Kolaborasi Multi-Pihak Hadirkan Embung dan Solusi Sampah, Dorong Kemandirian Ekonomi Masyarakat Tremas Pacitan

oleh -174 Dilihat
Kolaborasi apik antara The Coca-Cola Foundation, Yayasan Obor Tani, dan BenihBaik.com menghadirkan solusi untuk masyarakat Tremas, Pacitan.
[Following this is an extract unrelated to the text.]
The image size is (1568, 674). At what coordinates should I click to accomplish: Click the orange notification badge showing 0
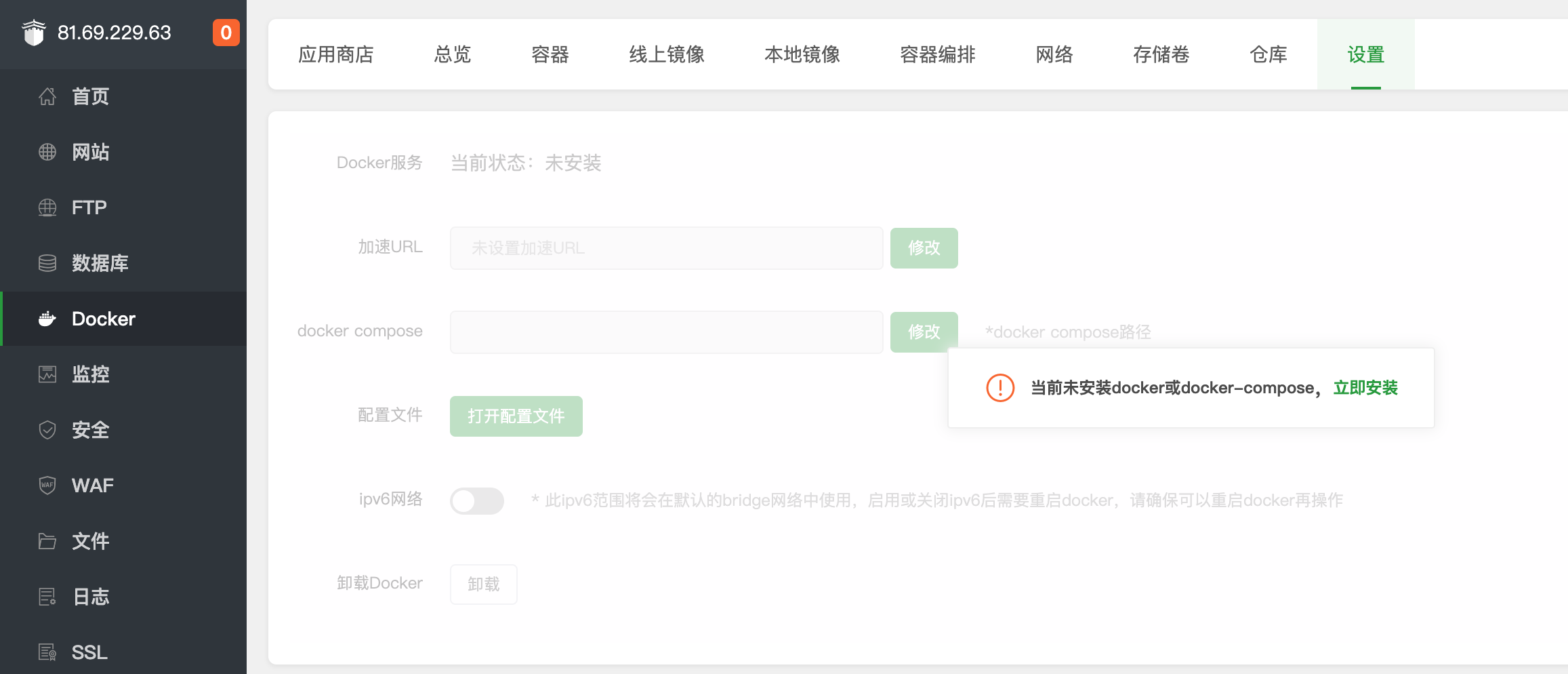point(226,33)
Melalui pembangunan Embung Tremas dan pengelolaan sampah organik, mereka tidak hanya mengatasi masalah air dan lingkungan, tapi juga membuka peluang ekonomi baru bagi warga setempat. (Foto: Julian Tondo)
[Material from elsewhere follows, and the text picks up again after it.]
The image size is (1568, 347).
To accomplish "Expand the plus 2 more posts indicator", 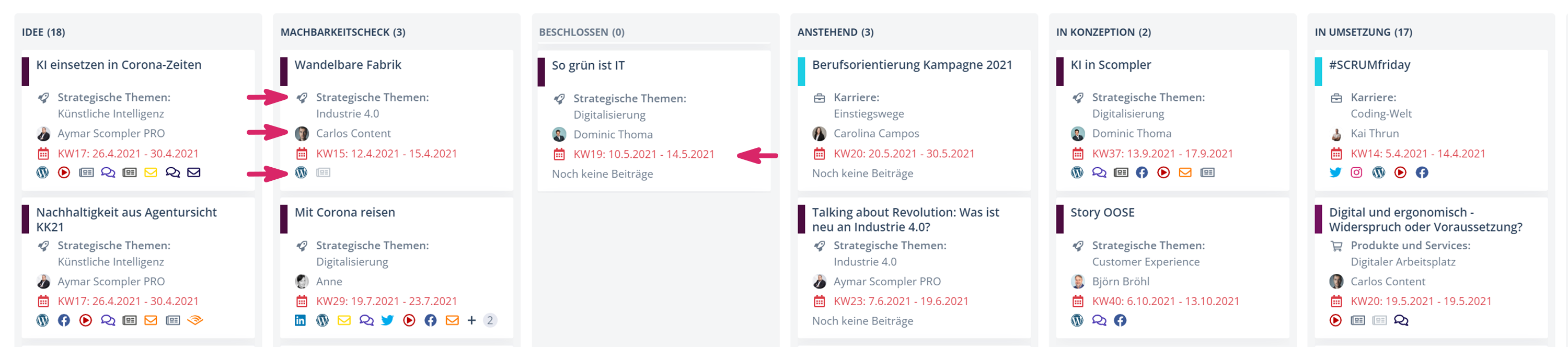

Pacitanku.com, ARJOSARI — The Coca-Cola Foundation, bersama Yayasan Obor Tani (YOT) dan BenihBaik.com, meresmikan program kolaborasi unggulan di Tremas, Arjosari, Pacitan, pada Rabu, 3 September 2025.

Program ini mencakup peresmian fasilitas konservasi air Embung Tremas untuk mengatasi kelangkaan air bagi petani dan peluncuran solusi pengelolaan sampah organik untuk mendorong ketahanan ekonomi dan lingkungan masyarakat setempat.

Triyono Prijosoesilo, Ketua Coca-Cola Foundation Indonesia, menjelaskan bahwa inisiatif ini merupakan wujud nyata komitmen perusahaannya dalam menghadirkan solusi berkelanjutan yang memberikan dampak positif.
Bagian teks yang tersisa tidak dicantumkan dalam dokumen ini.